Titolo originale: Right in my backyard: communities wrestle with growth - Scelto e tradotto da Fabrizio Bottini

Se pensiamo al cosiddetto buon senso urbanistico, c’è quel modo di dire: non provare mai a toccare uno di quei quartieri consolidati di case unifamiliari. E certo con tante altre possibilità – dai centri commerciali abbandonati o quasi, agli ex nuclei di servizi semivuoti, alle zone produttive o ferroviarie dismesse – perché mai bisognerebbe provarci proprio lì? Però qualcuno lo fa, e ci riesce, anche. A Surrey, vivace sobborgo di prima cintura dell’area di Vancouver, Columbia Britannica, in un recente laboratorio partecipato cittadini e urbanisti hanno finito per concordare una mole notevole di nuove cubature nei quartieri. E si tratta di una tendenza coerente a quanto già accade in materia di trasformazioni urbane nel Canada nord-occidentale.

Il laboratorio di pianificazione partecipata, Surrey Sustainable Urban Infill Design Charrette, ha portato i cittadini a porsi una domanda cruciale: come è possibile rispondere a una spinta allo sviluppo che potrebbe potenzialmente raddoppiare la superficie della città nei prossimi vent’anni? Nel corso di una serie di simulazioni, i partecipanti al laboratorio hanno collocato case e attività economiche lungo corridoi serviti dalle attuali linee di trasporto collettivo, o da quelle già previste. Ma al contrario di quanto avviene in occasioni simili negli Stati Uniti, ben un terzo della crescita è stata però inserita nei quartieri esistenti di case unifamiliari. Nel laboratorio la si è definita “densificazione invisibile”.

Perché “invisibile”? Perché è tanto graduale, tanto adattata al contesto, che è possibile distinguerla dal resto studiando molto nei particolari ciascun aggregato residenziale. Le aggiunte prendono forma di appartamenti sopra i garage (a volte si chiamano “alloggio della nonna”), riorganizzazione di edifici molto grandi o molto piccoli di solito al centro degli isolati sulle vie minori. I partecipanti ci sono riusciti senza dubbio anche sulla base degli esempi già esistenti di quartieri nella regione di Vancouver dove la densificazione si sta verificando. Aree dove si è trovato il modo di accogliere la forte domanda di nuovi abitanti, rispettando al tempo stesso il desiderio dei residenti di vecchia data di mantenerne aspetto e caratteri.

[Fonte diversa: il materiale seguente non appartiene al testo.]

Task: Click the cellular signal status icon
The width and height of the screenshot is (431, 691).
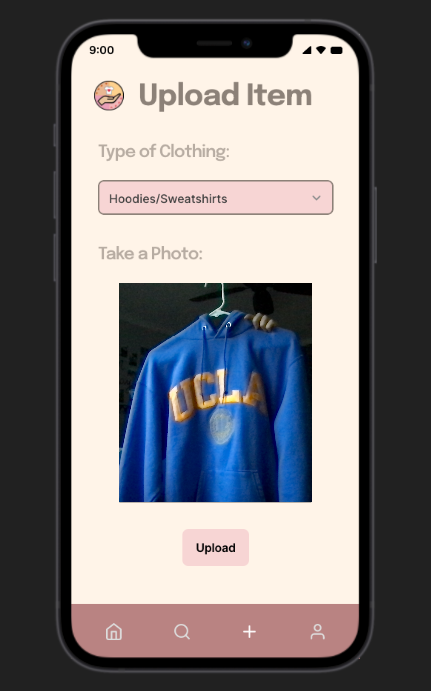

Alcuni dei più bei quartieri della città, Kitsilano ad esempio, si compongono di case tradizionali di mattoni a vista, che al proprio interno ospitano, in modo invisibile, tre, quattro, cinque famiglie, dove un tempo ce ne stava solo una. Cambiamenti avvenuti talvolta in modo spontaneo, ma senza troppe discussioni. “La regione di Vancouver è più avanti di vent’anni rispetto al resto del Nord America, nell’accettare la presenza di questi spazi semiabusivi” spiega Patrick Condon, fra gli organizzatori del laboratorio. “Solo nella circoscrizione della città di Vancouver vera e propria sono oltre 50.000. Se non fosse per quelli alle famiglie dei lavoratori mancherebbero quasi del tutto alloggi accessibili”. Ma l’altro motivo per cui i partecipanti erano così disponibili, è che la cosa spontaneamente sta già avvenendo. L’iniziativa non era pubblica, anzi la pubblica amministrazione sembra un po’ inseguire le cose. Ad esempio la Città di Vancouver ha legalizzato gli spazi aggiunti solo nel 2010, così come altre amministrazioni locali dell’area. Osserva Condon come adesso si stia iniziando a farlo anche con gli edifici aggiunti nei vicoli di servizio dei quartieri, quelli che a Vancouver si chiamano anche “corsie”.

L’impulso del laboratorio di Surrey viene anche dall’impegno in tutta le regione a ridurre i gas serra, che provocano il riscaldamento globale, dell’80% entro il 2050: obiettivo non diverso da quello di altre città e cittadine. Alla fine della sessione, esaminando le varie proposte emerse si è rilevata una riduzione notevole di emissioni, soprattutto attraverso le minori distanze da percorrere quotidianamente in auto. Tutti potremmo imparare molto da questo metodo. Gli abitanti dei quartieri spesso si oppongono alle modifiche delle norme urbanistiche quando consentono maggiori densità residenziali. Quando invece è possibilissimo operare in modo più sottile migliorando la qualità dell’abitare. Più densità significa più case e scelte, per chi non ha figli, per i giovani senza famiglia, spazi da cedere in affitto che possono dare un reddito aggiuntivo, più possibilità per i mezzi pubblici, più vitalità dei quartieri e delle zone commerciali con gente nuova. Certo la cosa non vale ovunque, ma in moltissimi casi la si potrebbe scegliere in modo consensuale, presentando le esperienze riuscite altrove.